Objective a:
Rewrite the passage on evaluation order in Combinatory Logic, starting with "There are two" and going on through "on an infinite loop.", with "infinite loop" changed to "endless loop".

Reasoning about evaluation order in Combinatory Logic

We've discussed evaluation order before, primarily in connection with the untyped lambda calculus. Whenever a term contains more than one redex, we have to choose which one to reduce, and this choice can make a difference. For instance, recall that:

Ω == ωω == (\x.xx)(\x.xx)


((\x.I)Ω) == ((\x.I)((\x.xx)(\x.xx)))
               *      *

There are two redexes in this term; we've marked the operative lambdas with a star. If we reduce the leftmost redex first, the term reduces to the normal form I in one step. But if we reduce the rightmost redex instead, the "reduced" form is (\x.I)Ω again, and we're starting off on an infinite loop.

Thanks to the introduction of sum types (disjoint union) in the last lecture, we are now in a position to gain a deeper understanding of evaluation order by writing a program that allows us to reason explicitly about evaluation.

One thing we'll see is that it is all too easy for the evaluation order properties of an evaluator to depend on the evaluation order properties of the programming language in which the evaluator is written. We would like to write an evaluator in which the order of evaluation is insensitive to the evaluator language. That is, the goal is to find an order-insensitive way to reason about evaluation order. We will not fully succeed in this first attempt, but we will make good progress.

The first evaluator we will develop will evaluate terms in Combinatory Logic. This significantly simplifies the discussion, since we won't need to worry about variables or substitution. As we develop and extend our evaluator in homework and other lectures, we'll switch to lambdas, but for now, working with the simplicity of Combinatory Logic will make it easier to highlight evaluation order issues.

A brief review of Combinatory Logic: a term in CL is the combination of three basic expressions, S, K, and I, governed by the following reduction rules:

Ia ~~> a
Kab ~~> a
Sabc ~~> ac(bc)

where a, b, and c stand for an arbitrary term of CL. We've seen how to embed the untyped lambda calculus in CL, so it's no surprise that evaluation order issues arise in CL. To illustrate, we'll use the following definition:

skomega = SII
Skomega = skomega skomega == SII(SII)
        ~~> I(SII)(I(SII))
        ~~> SII(SII)

We'll use the same symbol, Ω, for Omega and Skomega: in a lambda term, Ω refers to Omega, but in a CL term, Ω refers to Skomega as defined here.

Just as in the corresponding term in the lambda calculus, CL terms can contain more than one redex:

       *  *

We can choose to reduce the leftmost redex by applying the reduction rule for K, in which case the term reduces to the normal form I in one step; or we can choose to reduce the Skomega part, by applying the reduction rule S, in which case we do not get a normal form, and we're headed into an infinite loop.

With sum types, we can define CL terms in OCaml as follows:

type term = I | K | S | App of (term * term)

let skomega = App (App (App (S, I), I), App (App (S, I), I))

This type definition says that a term in CL is either one of the three atomic expressions (I, K, or S), or else a pair of CL expressions. App stands for Functional Application. With this type definition, we can encode Skomega, as well as other terms whose reduction behavior we want to try to control. We can control it because the App variant of our datatype merely encodes the application of the head to the argument, and doesn't actually perform that application. We have to explicitly model the application ourself.

Dataset entries:
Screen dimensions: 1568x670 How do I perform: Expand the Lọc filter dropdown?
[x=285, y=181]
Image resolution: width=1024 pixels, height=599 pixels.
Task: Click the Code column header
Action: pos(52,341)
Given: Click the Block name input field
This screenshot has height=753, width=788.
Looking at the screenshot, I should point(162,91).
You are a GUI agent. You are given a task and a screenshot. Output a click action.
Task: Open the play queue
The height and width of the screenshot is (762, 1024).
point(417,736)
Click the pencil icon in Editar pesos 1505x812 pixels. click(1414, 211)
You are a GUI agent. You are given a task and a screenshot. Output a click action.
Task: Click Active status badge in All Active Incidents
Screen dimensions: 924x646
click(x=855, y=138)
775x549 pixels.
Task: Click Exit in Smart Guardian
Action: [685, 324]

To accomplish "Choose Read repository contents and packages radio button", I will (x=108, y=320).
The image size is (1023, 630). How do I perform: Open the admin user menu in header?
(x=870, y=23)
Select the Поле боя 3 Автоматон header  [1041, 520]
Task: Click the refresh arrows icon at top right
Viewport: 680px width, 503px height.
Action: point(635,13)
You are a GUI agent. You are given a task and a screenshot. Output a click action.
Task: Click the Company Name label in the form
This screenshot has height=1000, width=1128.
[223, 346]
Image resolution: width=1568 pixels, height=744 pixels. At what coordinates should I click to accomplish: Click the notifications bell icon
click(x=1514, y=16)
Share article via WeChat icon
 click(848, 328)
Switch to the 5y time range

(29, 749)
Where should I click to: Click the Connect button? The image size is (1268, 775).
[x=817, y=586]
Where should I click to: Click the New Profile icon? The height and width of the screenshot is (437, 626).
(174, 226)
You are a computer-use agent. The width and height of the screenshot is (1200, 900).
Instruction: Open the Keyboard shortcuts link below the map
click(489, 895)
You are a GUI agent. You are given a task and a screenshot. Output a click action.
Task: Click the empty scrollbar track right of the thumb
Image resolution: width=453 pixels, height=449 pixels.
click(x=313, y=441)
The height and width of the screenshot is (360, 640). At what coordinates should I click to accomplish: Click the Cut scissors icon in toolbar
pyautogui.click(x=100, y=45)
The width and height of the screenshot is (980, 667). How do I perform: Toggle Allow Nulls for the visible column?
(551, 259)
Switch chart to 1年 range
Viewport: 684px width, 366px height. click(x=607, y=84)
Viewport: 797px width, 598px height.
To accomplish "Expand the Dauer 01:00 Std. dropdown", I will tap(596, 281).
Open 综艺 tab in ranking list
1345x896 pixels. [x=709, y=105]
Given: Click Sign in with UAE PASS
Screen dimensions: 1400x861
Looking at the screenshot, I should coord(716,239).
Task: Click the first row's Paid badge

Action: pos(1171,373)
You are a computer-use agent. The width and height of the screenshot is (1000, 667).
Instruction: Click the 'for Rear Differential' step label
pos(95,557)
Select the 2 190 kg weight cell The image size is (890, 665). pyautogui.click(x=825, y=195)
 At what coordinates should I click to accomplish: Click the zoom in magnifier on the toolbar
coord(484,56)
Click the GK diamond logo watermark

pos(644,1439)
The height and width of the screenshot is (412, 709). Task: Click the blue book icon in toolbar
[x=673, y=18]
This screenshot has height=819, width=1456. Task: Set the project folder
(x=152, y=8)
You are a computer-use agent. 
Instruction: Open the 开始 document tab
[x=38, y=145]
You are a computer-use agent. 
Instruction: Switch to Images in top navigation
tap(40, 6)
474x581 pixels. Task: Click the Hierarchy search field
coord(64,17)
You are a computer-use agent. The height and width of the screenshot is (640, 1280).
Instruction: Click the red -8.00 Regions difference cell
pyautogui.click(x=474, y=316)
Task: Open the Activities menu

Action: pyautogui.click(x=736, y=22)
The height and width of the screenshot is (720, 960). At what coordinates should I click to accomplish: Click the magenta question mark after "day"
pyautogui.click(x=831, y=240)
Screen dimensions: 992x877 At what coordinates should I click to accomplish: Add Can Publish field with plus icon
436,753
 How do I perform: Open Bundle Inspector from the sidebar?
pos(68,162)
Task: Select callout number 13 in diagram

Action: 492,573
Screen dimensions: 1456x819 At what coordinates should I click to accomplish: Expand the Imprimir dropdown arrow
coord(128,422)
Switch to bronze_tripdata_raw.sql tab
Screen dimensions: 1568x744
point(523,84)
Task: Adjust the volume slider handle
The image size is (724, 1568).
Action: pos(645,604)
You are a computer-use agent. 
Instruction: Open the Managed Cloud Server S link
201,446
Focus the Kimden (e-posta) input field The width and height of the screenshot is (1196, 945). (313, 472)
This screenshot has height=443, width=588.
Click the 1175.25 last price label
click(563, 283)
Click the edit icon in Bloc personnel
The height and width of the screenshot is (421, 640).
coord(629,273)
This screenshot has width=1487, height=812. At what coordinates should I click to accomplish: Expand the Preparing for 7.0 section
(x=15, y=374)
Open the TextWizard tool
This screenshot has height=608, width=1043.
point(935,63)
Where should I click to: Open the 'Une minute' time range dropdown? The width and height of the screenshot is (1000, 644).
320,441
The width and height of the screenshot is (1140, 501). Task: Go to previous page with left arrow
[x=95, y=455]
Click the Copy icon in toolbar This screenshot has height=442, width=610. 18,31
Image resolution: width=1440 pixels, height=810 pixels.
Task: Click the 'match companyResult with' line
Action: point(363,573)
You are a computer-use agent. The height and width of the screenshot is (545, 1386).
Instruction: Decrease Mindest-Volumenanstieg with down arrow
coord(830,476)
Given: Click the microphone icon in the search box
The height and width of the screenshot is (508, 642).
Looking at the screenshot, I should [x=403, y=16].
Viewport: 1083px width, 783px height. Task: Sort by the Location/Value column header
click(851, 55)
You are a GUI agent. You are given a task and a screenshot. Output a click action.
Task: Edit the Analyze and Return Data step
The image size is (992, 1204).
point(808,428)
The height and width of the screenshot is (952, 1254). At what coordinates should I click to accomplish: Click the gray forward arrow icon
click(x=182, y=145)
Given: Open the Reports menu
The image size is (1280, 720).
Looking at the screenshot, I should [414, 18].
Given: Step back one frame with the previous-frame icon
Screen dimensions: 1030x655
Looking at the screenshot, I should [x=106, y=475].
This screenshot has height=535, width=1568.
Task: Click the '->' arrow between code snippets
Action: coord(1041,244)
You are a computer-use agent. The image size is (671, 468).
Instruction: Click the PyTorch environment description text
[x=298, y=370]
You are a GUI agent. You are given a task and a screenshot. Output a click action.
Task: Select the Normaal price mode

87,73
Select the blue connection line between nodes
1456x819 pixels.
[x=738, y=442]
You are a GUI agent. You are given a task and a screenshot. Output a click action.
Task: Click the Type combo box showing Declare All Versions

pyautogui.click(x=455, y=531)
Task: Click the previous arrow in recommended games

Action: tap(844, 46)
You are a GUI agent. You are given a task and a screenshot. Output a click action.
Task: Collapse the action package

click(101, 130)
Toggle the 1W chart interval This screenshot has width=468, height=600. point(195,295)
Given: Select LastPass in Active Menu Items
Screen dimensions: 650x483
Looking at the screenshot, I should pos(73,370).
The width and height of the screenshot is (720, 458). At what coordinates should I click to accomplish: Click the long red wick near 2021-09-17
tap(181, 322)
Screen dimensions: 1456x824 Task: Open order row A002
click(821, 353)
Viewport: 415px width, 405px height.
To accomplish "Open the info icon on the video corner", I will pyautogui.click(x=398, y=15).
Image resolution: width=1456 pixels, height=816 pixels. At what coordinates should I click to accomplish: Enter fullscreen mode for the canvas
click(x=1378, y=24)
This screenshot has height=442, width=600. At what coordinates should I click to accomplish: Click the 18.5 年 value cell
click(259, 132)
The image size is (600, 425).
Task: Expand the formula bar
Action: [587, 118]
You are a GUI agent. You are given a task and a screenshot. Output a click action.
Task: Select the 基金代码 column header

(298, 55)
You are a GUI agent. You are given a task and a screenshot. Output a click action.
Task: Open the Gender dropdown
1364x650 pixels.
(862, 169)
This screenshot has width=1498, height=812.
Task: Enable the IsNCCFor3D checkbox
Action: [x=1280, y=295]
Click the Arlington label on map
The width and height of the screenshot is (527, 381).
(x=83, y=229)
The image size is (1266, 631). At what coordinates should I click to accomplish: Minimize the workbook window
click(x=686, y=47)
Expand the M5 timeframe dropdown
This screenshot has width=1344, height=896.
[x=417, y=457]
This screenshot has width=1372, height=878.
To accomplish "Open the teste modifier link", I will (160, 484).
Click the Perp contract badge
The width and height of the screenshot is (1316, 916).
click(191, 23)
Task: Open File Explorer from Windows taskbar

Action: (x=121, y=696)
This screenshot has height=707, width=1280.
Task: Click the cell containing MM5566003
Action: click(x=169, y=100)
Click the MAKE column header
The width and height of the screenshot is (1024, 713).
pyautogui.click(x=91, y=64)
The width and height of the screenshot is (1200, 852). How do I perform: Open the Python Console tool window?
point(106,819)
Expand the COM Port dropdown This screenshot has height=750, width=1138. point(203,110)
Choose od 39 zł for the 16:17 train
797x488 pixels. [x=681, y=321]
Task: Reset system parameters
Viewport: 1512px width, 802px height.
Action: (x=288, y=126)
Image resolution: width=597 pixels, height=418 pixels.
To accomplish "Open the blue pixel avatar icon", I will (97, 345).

Objective b:
Copy out the entries word for word, starting with the line with "Switch chart to 1年 range" and going on through the line with "coord(484,56)".

Exercise answer a:
There are two redexes in this term; we've marked the operative lambdas with a star. If we reduce the leftmost redex first, the term reduces to the normal form I in one step. But if we reduce the rightmost redex instead, the "reduced" form is (\x.I)Ω again, and we're starting off on an endless loop.

Exercise answer b:
Switch chart to 1年 range
Viewport: 684px width, 366px height. click(x=607, y=84)
Viewport: 797px width, 598px height.
To accomplish "Expand the Dauer 01:00 Std. dropdown", I will tap(596, 281).
Open 综艺 tab in ranking list
1345x896 pixels. [x=709, y=105]
Given: Click Sign in with UAE PASS
Screen dimensions: 1400x861
Looking at the screenshot, I should coord(716,239).
Task: Click the first row's Paid badge

Action: pos(1171,373)
You are a computer-use agent. The width and height of the screenshot is (1000, 667).
Instruction: Click the 'for Rear Differential' step label
pos(95,557)
Select the 2 190 kg weight cell The image size is (890, 665). pyautogui.click(x=825, y=195)
 At what coordinates should I click to accomplish: Click the zoom in magnifier on the toolbar
coord(484,56)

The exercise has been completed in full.